これを聞いて、ルイズが黙っているわけはない。
「ちょっと!父様!母様!ウルキオラは平民ですわ!それに、私の使い魔……」
しかし、最後まで言わせてはもらえなかった。
「私が直々に国に願い出れば、ウルキオラを貴族にすることはたやすい。それに、カトレアとウルキオラが結婚したところで、お主の使い魔としての責務が果たせぬことはなかろう?」
「で、でも……」
ルイズは焦っていた。
このままではまずい。
非常にまずい、と。
しかし、ルイズが打開策を考えている間に、ウルキオラが口を開いた。
「断る」
場が静まり返る。
「理由を聞かせてくれんかね?」
「聞かねばわからんか?」
ウルキオラと公爵の目が交差する。
しばらくすると、公爵が大きく笑った。
「いやいや、すまんすまん。ちょっとした戯れだ」
「戯れにしては、明白な言及だったな」
ウルキオラはルイズを見た。
プルプルと震えている。
早とちりをしてしまったとでも考えているのだろう。
しかし、ウルキオラは思った。
今回の件に関しては、ルイズの考えが正しかった。
「では、お礼の品を考えなくてはなりませんわね」
カリーヌがなにかないものかと、試行錯誤した。
「あれはどうですか?母様。あの倉庫にある……」
エレオノールが呟く。
「ああ、なるほど。もしかしたら、ウルキオラさんなら使えるかもしれませんわね」
それを聞いたウルキオラが、食事の手を止めた。
「どういう意味だ」
「深い意味などありませぬ。
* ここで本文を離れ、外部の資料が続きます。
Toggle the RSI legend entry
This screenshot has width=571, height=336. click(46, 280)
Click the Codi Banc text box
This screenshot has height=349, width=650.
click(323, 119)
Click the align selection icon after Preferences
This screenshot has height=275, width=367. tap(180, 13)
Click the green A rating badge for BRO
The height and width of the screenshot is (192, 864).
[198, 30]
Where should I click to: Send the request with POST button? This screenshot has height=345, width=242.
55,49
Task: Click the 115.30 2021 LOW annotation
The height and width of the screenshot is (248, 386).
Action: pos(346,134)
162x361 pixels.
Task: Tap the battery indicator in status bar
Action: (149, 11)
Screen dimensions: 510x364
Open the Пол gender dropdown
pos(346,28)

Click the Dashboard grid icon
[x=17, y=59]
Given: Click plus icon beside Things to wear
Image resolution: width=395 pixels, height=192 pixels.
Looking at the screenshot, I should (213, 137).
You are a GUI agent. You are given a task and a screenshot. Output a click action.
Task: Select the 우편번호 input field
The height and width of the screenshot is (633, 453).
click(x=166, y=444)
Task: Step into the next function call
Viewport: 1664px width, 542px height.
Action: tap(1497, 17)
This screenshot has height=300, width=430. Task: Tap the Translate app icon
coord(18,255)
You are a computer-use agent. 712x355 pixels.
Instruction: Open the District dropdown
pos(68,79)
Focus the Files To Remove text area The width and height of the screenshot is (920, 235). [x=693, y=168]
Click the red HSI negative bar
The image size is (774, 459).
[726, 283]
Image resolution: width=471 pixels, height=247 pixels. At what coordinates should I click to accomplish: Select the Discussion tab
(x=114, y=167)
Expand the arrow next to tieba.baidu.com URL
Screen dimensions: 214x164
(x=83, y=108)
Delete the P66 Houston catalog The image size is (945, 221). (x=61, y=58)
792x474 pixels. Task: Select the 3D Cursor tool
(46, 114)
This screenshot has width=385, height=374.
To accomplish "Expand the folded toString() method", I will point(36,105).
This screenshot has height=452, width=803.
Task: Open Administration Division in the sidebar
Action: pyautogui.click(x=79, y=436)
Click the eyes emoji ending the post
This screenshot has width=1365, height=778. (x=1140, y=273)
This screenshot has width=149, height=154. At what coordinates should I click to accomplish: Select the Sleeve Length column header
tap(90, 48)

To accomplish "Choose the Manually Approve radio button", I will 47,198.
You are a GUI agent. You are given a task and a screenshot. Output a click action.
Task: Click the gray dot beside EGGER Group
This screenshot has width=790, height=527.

ただ、我がヴァリエール家に長きに渡りある、いわゆる骨董品というものです」
「ほう?」
ウルキオラは少し興味が出た。
それを見ていた公爵が、これだとばかりに話を進める。
「ならば、この晩餐会が終わり次第、向かうとしよう」
そこへルイズが口を挟んでくる。
「しかし、お父様。あれはただの……」
「ルイズ、お主は心配せんでいいのだ」
ルイズは心の中で、ムスッとした。
まあ、顔にも出ているのだが…。
あんな鉄の塊などもらってもうれしいはずがないわ、とルイズは思っていた。